Records for the task
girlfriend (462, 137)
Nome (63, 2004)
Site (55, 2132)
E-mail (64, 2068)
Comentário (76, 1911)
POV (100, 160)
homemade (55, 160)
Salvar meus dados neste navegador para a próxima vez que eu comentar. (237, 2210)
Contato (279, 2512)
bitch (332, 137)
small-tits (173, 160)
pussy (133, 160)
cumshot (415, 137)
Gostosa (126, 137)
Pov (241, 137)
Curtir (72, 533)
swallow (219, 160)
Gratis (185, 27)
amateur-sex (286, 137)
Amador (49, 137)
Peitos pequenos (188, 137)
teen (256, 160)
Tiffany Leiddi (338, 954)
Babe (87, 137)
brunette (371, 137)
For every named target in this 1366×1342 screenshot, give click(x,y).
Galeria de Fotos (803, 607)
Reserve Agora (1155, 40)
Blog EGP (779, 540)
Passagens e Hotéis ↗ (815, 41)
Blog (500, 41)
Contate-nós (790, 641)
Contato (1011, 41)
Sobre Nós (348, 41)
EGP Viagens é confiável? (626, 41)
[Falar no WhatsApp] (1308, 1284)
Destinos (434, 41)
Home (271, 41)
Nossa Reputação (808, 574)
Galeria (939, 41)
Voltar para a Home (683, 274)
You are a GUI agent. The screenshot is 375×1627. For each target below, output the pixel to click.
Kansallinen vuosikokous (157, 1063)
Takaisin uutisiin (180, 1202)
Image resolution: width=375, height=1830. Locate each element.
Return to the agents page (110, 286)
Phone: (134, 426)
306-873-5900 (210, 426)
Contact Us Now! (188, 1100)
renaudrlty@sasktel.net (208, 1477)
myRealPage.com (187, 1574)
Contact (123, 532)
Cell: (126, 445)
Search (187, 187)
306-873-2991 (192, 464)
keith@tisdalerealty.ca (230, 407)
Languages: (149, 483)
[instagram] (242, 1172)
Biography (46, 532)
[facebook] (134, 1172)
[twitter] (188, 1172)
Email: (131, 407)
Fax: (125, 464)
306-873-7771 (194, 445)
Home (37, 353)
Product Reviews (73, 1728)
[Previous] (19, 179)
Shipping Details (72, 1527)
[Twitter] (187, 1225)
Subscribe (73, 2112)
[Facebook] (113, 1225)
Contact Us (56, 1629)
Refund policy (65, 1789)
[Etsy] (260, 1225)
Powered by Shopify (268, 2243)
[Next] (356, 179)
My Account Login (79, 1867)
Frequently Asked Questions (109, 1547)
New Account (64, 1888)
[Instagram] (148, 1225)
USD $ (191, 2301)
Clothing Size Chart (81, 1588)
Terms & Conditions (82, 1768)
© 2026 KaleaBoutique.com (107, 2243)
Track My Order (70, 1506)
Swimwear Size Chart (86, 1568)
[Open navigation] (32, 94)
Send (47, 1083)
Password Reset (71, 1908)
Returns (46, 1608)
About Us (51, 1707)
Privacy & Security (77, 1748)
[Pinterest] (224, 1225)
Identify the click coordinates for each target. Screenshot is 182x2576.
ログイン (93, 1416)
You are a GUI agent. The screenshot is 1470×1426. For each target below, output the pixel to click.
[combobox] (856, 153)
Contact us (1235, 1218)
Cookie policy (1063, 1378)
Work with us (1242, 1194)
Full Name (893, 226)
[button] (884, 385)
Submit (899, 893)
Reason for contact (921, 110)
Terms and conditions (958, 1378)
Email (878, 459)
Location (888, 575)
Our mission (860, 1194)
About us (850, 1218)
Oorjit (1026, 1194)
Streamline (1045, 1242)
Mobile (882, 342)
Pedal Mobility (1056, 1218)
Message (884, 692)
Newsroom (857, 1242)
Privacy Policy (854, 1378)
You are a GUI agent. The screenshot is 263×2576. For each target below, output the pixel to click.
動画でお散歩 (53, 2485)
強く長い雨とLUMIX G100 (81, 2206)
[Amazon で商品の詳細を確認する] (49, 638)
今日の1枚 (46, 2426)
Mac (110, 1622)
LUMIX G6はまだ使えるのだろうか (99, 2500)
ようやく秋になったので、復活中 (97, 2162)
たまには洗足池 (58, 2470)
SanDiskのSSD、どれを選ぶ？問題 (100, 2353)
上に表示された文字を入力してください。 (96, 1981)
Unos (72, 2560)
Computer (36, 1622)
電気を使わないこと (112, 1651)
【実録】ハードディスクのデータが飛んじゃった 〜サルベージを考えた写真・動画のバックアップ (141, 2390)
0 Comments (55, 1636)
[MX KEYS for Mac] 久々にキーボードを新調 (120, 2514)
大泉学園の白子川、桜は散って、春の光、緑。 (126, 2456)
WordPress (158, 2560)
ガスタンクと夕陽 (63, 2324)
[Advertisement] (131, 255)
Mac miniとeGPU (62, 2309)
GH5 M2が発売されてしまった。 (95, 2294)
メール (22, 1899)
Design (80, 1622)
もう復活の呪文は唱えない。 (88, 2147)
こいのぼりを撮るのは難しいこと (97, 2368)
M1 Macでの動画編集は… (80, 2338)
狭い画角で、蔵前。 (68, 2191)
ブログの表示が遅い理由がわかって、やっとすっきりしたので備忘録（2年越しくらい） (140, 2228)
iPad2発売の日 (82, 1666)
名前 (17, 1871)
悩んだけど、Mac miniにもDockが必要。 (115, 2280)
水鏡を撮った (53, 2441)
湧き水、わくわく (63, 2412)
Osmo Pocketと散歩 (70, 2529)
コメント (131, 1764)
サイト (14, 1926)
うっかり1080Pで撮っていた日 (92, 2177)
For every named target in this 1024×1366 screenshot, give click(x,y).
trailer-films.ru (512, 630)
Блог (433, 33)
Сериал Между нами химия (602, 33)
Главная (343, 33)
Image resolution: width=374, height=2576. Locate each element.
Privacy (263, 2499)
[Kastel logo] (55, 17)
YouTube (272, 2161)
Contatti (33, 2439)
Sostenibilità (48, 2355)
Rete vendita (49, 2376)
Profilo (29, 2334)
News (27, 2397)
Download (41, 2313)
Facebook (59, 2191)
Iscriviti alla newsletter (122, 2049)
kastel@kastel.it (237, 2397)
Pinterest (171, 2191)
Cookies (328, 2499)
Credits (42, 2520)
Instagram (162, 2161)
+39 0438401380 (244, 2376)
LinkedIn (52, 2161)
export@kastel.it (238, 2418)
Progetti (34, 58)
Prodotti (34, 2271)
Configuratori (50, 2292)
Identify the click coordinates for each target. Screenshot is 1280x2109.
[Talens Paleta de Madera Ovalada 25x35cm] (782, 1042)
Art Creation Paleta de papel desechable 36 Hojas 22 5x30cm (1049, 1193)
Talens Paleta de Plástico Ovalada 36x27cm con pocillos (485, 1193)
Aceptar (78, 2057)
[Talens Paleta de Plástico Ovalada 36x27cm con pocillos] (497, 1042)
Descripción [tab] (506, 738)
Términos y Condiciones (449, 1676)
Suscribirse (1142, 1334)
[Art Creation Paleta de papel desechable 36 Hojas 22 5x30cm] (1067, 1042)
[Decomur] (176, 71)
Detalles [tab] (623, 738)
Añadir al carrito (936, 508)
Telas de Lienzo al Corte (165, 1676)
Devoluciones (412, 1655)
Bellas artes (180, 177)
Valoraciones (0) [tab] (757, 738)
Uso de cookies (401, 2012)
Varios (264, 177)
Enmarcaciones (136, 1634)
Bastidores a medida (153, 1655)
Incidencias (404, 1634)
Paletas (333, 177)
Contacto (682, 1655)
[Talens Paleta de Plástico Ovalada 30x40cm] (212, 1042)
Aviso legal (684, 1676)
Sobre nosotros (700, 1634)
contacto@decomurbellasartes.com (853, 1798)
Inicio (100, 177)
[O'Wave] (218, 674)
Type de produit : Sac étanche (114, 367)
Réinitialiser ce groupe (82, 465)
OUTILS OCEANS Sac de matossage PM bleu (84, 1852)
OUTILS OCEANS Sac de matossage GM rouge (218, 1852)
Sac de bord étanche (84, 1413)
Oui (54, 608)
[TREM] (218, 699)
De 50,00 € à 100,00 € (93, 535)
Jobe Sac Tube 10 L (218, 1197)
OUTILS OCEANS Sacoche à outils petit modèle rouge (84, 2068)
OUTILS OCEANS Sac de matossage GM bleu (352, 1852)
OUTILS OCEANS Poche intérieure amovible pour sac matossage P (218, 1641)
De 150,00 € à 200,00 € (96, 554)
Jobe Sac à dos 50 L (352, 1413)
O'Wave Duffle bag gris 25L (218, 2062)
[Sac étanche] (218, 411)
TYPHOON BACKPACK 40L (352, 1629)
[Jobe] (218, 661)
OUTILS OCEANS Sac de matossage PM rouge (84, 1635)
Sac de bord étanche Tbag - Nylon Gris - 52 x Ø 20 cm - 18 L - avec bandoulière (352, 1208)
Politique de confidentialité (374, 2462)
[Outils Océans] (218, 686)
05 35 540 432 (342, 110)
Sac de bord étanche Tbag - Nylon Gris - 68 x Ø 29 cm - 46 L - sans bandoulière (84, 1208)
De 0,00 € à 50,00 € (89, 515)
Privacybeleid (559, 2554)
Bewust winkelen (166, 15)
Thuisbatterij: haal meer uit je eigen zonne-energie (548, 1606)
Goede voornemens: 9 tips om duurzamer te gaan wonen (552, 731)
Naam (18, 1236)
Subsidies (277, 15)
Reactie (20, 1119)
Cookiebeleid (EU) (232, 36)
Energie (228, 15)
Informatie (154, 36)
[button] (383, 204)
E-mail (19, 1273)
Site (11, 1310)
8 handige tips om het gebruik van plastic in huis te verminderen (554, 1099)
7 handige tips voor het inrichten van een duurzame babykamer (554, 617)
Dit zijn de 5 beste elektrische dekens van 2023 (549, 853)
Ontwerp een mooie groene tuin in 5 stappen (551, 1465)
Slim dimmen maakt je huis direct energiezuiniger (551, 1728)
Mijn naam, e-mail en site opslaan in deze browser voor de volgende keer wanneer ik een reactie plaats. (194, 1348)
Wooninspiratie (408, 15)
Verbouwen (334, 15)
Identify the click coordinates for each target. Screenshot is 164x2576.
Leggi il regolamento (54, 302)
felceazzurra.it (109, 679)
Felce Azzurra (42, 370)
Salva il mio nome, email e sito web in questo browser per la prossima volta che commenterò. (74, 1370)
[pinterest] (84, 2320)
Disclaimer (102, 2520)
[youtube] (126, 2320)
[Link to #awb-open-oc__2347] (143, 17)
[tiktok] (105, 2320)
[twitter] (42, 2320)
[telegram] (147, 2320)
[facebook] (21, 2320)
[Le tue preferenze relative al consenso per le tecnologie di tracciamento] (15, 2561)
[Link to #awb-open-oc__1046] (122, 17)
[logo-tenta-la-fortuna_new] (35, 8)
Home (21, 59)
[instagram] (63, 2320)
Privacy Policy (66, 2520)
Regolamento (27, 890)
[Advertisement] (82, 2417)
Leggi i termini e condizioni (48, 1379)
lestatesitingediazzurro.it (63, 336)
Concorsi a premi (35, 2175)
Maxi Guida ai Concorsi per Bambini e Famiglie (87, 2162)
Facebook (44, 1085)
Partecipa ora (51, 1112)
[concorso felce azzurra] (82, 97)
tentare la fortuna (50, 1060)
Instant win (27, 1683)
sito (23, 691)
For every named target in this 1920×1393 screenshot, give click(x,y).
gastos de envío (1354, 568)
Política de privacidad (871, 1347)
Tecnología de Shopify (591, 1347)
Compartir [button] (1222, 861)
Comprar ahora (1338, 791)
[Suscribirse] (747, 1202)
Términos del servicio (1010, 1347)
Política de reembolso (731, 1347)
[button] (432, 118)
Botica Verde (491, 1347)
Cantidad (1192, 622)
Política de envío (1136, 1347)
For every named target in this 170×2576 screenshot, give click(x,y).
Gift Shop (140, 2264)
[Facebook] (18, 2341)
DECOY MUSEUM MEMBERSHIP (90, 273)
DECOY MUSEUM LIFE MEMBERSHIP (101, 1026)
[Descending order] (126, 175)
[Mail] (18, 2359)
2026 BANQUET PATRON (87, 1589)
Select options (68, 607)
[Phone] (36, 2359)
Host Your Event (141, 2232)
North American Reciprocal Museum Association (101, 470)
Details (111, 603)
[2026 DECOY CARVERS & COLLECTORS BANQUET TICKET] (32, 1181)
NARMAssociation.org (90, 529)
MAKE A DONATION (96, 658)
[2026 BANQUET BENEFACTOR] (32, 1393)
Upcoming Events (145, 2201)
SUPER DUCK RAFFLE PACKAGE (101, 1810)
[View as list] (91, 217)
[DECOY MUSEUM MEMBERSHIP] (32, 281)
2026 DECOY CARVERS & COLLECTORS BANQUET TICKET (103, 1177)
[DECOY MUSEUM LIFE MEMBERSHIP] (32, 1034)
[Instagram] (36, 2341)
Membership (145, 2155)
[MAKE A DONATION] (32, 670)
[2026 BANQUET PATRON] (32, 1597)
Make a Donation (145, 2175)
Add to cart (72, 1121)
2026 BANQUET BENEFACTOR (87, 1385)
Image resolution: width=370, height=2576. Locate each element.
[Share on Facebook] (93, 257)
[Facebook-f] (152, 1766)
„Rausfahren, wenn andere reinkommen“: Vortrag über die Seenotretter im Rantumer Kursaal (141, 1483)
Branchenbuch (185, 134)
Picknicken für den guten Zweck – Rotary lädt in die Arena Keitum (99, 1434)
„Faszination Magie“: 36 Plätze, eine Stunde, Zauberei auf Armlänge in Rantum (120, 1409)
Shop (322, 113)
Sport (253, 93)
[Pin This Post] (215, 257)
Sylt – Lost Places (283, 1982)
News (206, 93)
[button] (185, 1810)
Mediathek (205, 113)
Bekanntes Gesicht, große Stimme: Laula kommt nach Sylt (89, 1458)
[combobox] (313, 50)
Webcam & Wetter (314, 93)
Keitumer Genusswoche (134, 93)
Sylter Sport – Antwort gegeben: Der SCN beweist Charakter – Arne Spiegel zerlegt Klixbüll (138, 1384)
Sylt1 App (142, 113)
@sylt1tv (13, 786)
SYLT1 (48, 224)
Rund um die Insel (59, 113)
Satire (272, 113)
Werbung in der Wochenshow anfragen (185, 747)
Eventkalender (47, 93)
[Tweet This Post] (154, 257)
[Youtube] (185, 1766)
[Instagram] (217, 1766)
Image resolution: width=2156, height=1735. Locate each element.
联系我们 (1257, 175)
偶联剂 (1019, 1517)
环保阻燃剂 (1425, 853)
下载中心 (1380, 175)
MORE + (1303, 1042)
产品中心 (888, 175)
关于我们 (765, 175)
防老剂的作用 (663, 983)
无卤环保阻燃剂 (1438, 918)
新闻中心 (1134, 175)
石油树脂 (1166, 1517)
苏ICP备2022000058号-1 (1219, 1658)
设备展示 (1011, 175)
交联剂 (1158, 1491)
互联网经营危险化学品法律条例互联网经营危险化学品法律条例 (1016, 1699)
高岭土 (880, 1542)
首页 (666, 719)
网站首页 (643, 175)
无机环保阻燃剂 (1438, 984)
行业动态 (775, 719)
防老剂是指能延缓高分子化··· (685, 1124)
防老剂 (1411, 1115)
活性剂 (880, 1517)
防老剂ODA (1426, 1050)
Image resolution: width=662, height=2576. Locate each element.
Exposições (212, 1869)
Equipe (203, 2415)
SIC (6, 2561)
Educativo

Your objective
In the entries above, restate word for word the lines between the one holding "NARMAssociation.org (90, 529)" and the one holding "[Facebook-f] (152, 1766)", inclusive, and nothing besides.

Task solution
NARMAssociation.org (90, 529)
MAKE A DONATION (96, 658)
[2026 BANQUET BENEFACTOR] (32, 1393)
Upcoming Events (145, 2201)
SUPER DUCK RAFFLE PACKAGE (101, 1810)
[View as list] (91, 217)
[DECOY MUSEUM MEMBERSHIP] (32, 281)
2026 DECOY CARVERS & COLLECTORS BANQUET TICKET (103, 1177)
[DECOY MUSEUM LIFE MEMBERSHIP] (32, 1034)
[Instagram] (36, 2341)
Membership (145, 2155)
[MAKE A DONATION] (32, 670)
[2026 BANQUET PATRON] (32, 1597)
Make a Donation (145, 2175)
Add to cart (72, 1121)
2026 BANQUET BENEFACTOR (87, 1385)
Image resolution: width=370, height=2576. Locate each element.
[Share on Facebook] (93, 257)
[Facebook-f] (152, 1766)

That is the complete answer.